> Selected text:
Quick data exploration with pandas, matplotlib and seaborn
In this JupyterLab Python notebook we are going to look at the rate of coronavirus (COVID-19) cases in french departments (administrative divisions of France). The data source is the french government’s open data.
We are going to perform a few operations, such has filtering some data, pivoting some tables, smoothing time series with a rolling window or plotting an heatmap.
Disclaimer : although we are going to use some COVID-19 data in this notebook, I want the reader to know that I have ABSOLUTELY no knowledge in epidemiology or any medicine-related subject. The point of this post is not COVID-19 at all but only to show an application of the Python data stack.
Imports
import pandas as pd
import matplotlib.pyplot as plt
import seaborn as sns
import colorcet as cc
FS = (16, 8) # figure size
Loading the data
We load the data from an URL straight to a pandas DataFrame:
tests = pd.read_csv(
"https://www.data.gouv.fr/fr/datasets/r/406c6a23-e283-4300-9484-54e78c8ae675",
sep=";",
low_memory=False,
)
tests.head(2)

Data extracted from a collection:
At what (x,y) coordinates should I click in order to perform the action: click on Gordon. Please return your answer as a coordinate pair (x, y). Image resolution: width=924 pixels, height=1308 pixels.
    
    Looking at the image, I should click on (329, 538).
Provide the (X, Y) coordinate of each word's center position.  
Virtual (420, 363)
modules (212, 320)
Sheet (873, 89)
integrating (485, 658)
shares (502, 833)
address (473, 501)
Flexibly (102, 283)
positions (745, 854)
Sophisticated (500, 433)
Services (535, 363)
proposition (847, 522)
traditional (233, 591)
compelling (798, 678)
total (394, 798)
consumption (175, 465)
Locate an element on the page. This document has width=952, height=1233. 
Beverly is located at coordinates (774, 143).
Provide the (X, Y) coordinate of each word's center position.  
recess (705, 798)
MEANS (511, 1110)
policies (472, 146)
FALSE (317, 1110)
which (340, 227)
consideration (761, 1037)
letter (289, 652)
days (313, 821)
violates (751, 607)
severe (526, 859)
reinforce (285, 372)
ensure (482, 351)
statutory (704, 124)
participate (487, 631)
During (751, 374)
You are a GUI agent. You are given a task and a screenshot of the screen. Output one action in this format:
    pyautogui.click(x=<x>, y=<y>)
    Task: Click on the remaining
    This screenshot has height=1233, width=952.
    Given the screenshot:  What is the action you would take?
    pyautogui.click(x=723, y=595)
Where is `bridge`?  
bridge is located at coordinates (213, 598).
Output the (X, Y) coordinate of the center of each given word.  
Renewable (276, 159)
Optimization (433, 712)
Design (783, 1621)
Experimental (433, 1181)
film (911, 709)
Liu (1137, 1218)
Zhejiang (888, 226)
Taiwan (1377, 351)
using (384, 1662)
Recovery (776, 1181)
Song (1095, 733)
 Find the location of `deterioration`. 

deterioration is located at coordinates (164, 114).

> Exercise brief:
Please continue the notebook text on exploring French COVID-19 data with pandas, picking up right after its last line shown.

> Written response:
| dep | jour | P | T | cl_age90 | pop | |
|---|---|---|---|---|---|---|
| 0 | 01 | 2020-05-13 | 0 | 16 | 9 | 83001.0 |
| 1 | 01 | 2020-05-13 | 1 | 17 | 19 | 84665.0 |
We have 6 columns here:
dep: department’s codejour: dateP: number of positive tests per dayT: number of tests per daycl_age90: age grouppop: population corresponding to an age group and a department
We have 11 age group values, however 0 gathers all age groups:
tests.cl_age90.unique().tolist()
[9, 19, 29, 39, 49, 59, 69, 79, 89, 90, 0]
For example in Paris, we have:
depnum = "75"
pop_paris = (
tests[tests.dep == depnum][["cl_age90", "pop"]]
.drop_duplicates()
.set_index("cl_age90")
)
ax = pop_paris.plot.bar(figsize=FS, alpha=0.6)
ax.grid()
_ = ax.set(
title=f"Population in department {depnum} per age group", ylabel="Population",
)
assert (
pop_paris[pop_paris.index > 0].sum().values[0]
== pop_paris[pop_paris.index == 0].values[0][0]
)
We start by creating a DatetimeIndex:
tests.jour = pd.to_datetime(tests.jour, format="%Y-%m-%d")
tests.set_index("jour", inplace=True)
tests.index.name = "Date"
tests.head(2)
| dep | P | T | cl_age90 | pop | |
|---|---|---|---|---|---|
| Date | |||||
| 2020-05-13 | 01 | 0 | 16 | 9 | 83001.0 |
| 2020-05-13 | 01 | 1 | 17 | 19 | 84665.0 |
COVID-19 and test rates in the Rhône department
Now we select a department (Rhône department with code 69):
depnum = "69"
dep_tot = tests[(tests.dep == depnum) & (tests.cl_age90 == 0)].copy(deep=True)
dep_tot.drop(["dep", "cl_age90"], axis=1, inplace=True)
dep_tot.head(2)
| P | T | pop | |
|---|---|---|---|
| Date | |||
| 2020-05-13 | 20 | 1468 | 1876051.0 |
| 2020-05-14 | 41 | 1531 | 1876051.0 |
We can now compute and plot the COVID-19 rate for all age groups in this department:
ax = (
(100000 * dep_tot.P / dep_tot["pop"])
.rolling(7, center=True)
.mean()
.plot(style="-", figsize=FS, logy=True, alpha=0.6)
)
ax = (
(100000 * dep_tot["T"] / dep_tot["pop"])
.rolling(7, center=True)
.mean()
.plot(style="-", ax=ax, logy=True, alpha=0.6)
)
ax.grid()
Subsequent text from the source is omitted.